(Source records)
____

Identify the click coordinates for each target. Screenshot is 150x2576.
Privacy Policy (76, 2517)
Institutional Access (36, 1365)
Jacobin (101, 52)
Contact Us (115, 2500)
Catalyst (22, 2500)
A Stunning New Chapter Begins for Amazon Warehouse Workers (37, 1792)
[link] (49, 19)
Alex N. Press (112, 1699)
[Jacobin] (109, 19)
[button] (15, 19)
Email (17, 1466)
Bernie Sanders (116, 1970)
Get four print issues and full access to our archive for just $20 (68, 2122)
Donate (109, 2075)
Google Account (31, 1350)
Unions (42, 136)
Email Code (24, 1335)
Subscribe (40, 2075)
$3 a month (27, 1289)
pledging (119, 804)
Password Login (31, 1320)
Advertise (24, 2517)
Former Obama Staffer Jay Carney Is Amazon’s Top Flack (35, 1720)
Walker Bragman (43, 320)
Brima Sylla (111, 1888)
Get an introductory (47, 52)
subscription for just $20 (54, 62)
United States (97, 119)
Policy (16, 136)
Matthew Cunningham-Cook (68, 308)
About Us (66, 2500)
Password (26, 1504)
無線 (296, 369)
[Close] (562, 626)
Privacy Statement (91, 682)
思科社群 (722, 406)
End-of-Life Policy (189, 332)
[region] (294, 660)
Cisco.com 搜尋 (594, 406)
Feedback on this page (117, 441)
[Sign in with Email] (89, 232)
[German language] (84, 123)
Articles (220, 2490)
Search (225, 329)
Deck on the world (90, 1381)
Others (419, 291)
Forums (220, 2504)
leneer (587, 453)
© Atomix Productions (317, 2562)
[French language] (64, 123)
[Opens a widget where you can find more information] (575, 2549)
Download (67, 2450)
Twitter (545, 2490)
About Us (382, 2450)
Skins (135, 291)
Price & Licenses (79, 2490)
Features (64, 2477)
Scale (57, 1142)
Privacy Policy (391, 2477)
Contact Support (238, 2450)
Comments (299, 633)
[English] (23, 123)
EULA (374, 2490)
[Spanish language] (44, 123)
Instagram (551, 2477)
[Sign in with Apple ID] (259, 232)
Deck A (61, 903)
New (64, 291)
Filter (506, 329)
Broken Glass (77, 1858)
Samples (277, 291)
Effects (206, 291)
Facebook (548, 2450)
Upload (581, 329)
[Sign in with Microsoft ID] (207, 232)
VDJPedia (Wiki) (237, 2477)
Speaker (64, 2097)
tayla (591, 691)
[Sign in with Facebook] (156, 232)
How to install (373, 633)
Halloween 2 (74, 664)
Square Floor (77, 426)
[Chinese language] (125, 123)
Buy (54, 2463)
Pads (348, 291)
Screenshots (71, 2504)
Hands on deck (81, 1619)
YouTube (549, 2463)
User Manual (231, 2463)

____

**Problem:** Give the data again exactly, line for line.

**Task result:**
Identify the click coordinates for each target. Screenshot is 150x2576.
Privacy Policy (76, 2517)
Institutional Access (36, 1365)
Jacobin (101, 52)
Contact Us (115, 2500)
Catalyst (22, 2500)
A Stunning New Chapter Begins for Amazon Warehouse Workers (37, 1792)
[link] (49, 19)
Alex N. Press (112, 1699)
[Jacobin] (109, 19)
[button] (15, 19)
Email (17, 1466)
Bernie Sanders (116, 1970)
Get four print issues and full access to our archive for just $20 (68, 2122)
Donate (109, 2075)
Google Account (31, 1350)
Unions (42, 136)
Email Code (24, 1335)
Subscribe (40, 2075)
$3 a month (27, 1289)
pledging (119, 804)
Password Login (31, 1320)
Advertise (24, 2517)
Former Obama Staffer Jay Carney Is Amazon’s Top Flack (35, 1720)
Walker Bragman (43, 320)
Brima Sylla (111, 1888)
Get an introductory (47, 52)
subscription for just $20 (54, 62)
United States (97, 119)
Policy (16, 136)
Matthew Cunningham-Cook (68, 308)
About Us (66, 2500)
Password (26, 1504)
無線 (296, 369)
[Close] (562, 626)
Privacy Statement (91, 682)
思科社群 (722, 406)
End-of-Life Policy (189, 332)
[region] (294, 660)
Cisco.com 搜尋 (594, 406)
Feedback on this page (117, 441)
[Sign in with Email] (89, 232)
[German language] (84, 123)
Articles (220, 2490)
Search (225, 329)
Deck on the world (90, 1381)
Others (419, 291)
Forums (220, 2504)
leneer (587, 453)
© Atomix Productions (317, 2562)
[French language] (64, 123)
[Opens a widget where you can find more information] (575, 2549)
Download (67, 2450)
Twitter (545, 2490)
About Us (382, 2450)
Skins (135, 291)
Price & Licenses (79, 2490)
Features (64, 2477)
Scale (57, 1142)
Privacy Policy (391, 2477)
Contact Support (238, 2450)
Comments (299, 633)
[English] (23, 123)
EULA (374, 2490)
[Spanish language] (44, 123)
Instagram (551, 2477)
[Sign in with Apple ID] (259, 232)
Deck A (61, 903)
New (64, 291)
Filter (506, 329)
Broken Glass (77, 1858)
Samples (277, 291)
Effects (206, 291)
Facebook (548, 2450)
Upload (581, 329)
[Sign in with Microsoft ID] (207, 232)
VDJPedia (Wiki) (237, 2477)
Speaker (64, 2097)
tayla (591, 691)
[Sign in with Facebook] (156, 232)
How to install (373, 633)
Halloween 2 (74, 664)
Square Floor (77, 426)
[Chinese language] (125, 123)
Buy (54, 2463)
Pads (348, 291)
Screenshots (71, 2504)
Hands on deck (81, 1619)
YouTube (549, 2463)
User Manual (231, 2463)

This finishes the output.